Richard begon hevig te zweten en verwijderde het omhulsel van de bom. Ook de rest van de klas had dit gedaan om te kunnen volgen wat Richard van plan was. Sam schrok even toen hij al die draden en knipperlichtjes zag. Op televisie lijkt het niet zo speciaal, maar als zo’n bom levensecht voor je neus stond, moest je toch even slikken. Sam was blij dat enkel de timer van Richard aan het lopen was.

Richard bestudeerde inmiddels de draadjes die naar de explosieven leidden.

‘U mag hardop denken, meneer James,’ zei November, ‘dan heeft de rest van de klas er ook iets aan.’

‘Euh…’ stamelde Richard, ‘de bom heeft duidelijk twee aparte circuits. Dit is waarschijnlijk gedaan om iemand die de bom onschadelijk probeert te maken, te misleiden. Als men één circuit verbreekt, doet het andere de bom onmiddellijk ontploffen.
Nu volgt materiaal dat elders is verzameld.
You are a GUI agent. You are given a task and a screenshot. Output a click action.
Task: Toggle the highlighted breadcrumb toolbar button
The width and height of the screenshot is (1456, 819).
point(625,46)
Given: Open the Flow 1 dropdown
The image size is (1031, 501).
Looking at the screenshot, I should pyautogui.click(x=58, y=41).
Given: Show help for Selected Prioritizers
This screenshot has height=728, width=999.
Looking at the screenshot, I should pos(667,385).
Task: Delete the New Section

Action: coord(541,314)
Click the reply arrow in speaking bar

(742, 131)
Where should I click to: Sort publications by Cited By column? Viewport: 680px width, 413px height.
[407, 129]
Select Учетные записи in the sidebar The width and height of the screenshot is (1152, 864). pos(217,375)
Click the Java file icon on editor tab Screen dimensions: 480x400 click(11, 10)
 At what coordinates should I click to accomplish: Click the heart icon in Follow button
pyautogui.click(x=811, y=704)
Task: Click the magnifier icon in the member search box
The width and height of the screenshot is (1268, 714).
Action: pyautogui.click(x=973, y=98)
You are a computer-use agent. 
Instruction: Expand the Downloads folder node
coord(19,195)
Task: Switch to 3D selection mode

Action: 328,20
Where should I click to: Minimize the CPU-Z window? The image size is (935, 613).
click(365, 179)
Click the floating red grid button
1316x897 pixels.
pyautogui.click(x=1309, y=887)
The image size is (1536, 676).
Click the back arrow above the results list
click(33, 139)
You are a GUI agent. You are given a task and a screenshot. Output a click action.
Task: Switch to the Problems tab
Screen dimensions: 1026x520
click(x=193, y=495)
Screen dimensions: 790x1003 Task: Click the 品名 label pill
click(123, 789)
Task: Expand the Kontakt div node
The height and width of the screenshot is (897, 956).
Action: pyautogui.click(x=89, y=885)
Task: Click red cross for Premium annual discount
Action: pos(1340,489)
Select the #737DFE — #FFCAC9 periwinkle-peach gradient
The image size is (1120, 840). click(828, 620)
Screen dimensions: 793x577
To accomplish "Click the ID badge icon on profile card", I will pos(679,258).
Het is dus noodzakelijk dat men de twee circuits tegelijkertijd doorknipt.’

Richard had zijn theorie goed geleerd, dat was zeker. Mevrouw November zweeg, dus ging Richard verder. 1:13 stond op de teller. Richard nam twee kleine schaartjes van op zijn lessenaar en bestudeerde de gekleurde draden.

‘De twee circuits hebben elk drie verschillende soorten draden: een blauwe, een rode en een groene. Bij het doorknippen van de rode of de groene komt de bom meteen tot ontploffing aangezien een bom een beveiligingsmechanisme heeft dat bij een verbreking van het circuit de bom meteen doet ontploffen.’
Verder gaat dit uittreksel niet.